Na plateia, o evento reuniu, mais uma vez, diferentes gerações de indivíduos interessados no futuro do jornalismo, desde profissionais com anos de caminhada, entre diretores, editores, chefes e redação e professores, e gerações, representadas pelos estudantes de jornalismo, que carregarão nas costas o trabalho da profissão nas próximas décadas.
Na abertura do debate, Eduardo Ribeiro, diretor deste Portal dos Jornalistas e J&Cia, agradeceu à ESPM e aos presentes pela parceria ao longo do ano e ressaltou a importância de discussões do tipo para o futuro da profissão: “É uma honra para nós estarmos ao lado da ESPM, uma das principais escolas de comunicação do País, realizando este ciclo de debates tão essenciais para a nossa profissão. Somos um veículo de nicho, os jornalistas dos jornalistas, sempre fazendo esse trabalho de divulgação e para agregar à profissão. Este evento hoje coroa, encerra com chave de ouro este ciclo, falando sobre a relação entre democracia e o jornalismo, sobretudo as dificuldades da categoria, do ponto de vista de sobrevivência e prestígio, considerando os ataques que estamos sofrendo de todos os lados já há algum tempo”.

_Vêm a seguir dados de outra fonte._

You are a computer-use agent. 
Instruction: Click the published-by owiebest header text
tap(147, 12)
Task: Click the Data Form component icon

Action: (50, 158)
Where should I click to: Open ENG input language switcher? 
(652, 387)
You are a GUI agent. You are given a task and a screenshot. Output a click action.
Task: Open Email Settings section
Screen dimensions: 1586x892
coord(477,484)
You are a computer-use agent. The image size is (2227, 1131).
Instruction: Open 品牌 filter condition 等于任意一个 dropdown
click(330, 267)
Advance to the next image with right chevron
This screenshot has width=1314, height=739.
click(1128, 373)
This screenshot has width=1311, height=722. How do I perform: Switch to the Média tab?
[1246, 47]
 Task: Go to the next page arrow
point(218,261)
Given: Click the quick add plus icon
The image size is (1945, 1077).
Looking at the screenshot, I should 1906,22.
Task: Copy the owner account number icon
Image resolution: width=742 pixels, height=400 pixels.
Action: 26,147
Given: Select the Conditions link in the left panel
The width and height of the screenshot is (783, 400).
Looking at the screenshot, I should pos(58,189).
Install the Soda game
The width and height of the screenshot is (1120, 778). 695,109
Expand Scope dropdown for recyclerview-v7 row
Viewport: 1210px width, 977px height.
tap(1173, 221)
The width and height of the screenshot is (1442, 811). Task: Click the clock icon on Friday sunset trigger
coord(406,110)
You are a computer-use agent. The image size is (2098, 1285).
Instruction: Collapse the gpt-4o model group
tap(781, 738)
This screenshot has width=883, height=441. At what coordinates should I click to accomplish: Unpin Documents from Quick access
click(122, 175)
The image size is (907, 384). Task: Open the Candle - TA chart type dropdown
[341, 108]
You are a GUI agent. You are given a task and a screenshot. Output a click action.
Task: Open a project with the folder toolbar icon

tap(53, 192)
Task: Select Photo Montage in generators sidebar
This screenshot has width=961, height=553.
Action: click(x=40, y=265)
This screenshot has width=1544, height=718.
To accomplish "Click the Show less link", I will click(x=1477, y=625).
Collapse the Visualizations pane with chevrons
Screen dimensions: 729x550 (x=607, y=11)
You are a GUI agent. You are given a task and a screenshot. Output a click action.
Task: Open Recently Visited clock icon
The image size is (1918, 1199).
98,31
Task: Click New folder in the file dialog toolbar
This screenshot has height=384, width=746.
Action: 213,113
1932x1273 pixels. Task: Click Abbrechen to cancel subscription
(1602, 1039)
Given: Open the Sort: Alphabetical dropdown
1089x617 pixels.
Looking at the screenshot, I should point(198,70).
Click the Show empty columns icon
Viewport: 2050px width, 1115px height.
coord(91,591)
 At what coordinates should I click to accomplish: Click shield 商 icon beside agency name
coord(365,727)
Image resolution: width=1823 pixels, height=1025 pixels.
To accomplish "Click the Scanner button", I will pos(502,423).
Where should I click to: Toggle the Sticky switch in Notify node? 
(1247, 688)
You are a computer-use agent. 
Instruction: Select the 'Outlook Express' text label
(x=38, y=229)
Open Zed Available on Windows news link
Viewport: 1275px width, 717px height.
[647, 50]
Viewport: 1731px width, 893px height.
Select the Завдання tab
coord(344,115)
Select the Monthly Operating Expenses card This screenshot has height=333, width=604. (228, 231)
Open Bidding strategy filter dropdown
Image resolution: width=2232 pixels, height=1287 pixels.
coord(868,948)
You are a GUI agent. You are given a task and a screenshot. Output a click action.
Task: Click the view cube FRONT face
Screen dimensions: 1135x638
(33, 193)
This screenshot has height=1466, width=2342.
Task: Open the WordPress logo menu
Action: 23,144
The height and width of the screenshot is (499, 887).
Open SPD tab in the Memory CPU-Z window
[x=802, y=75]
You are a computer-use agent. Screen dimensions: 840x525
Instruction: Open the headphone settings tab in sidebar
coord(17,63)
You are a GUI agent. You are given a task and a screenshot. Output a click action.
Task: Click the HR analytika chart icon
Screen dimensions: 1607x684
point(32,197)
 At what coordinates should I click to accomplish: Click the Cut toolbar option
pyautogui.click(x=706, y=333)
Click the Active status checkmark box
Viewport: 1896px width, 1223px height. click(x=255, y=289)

Verónica, mediadora do debate, ressaltou a importância do trabalho jornalístico em uma sociedade democrática: “Jornalismo é um dos pilares da Democracia. A profissão jornalística e a democracia andam de mãos dadas, sempre juntas. No último sábado, foram realizadas diversas homenagens em memória dos 50 anos do assassinato de Vladimir Herzog, em um contexto duríssimo, onde não havia democracia no Brasil. Hoje, 50 anos depois, nós, jornalistas, ainda continuamos sofrendo, obviamente que agora dentro de uma democracia, em contextos diferentes, mas os focos de ataque são outros: discursos de ódio, ameaças, ataques virtuais nas redes. Então, temos muito a discutir sobre esses obstáculos à nossa profissão que, mesmo com tantos ataques, segue atuante”.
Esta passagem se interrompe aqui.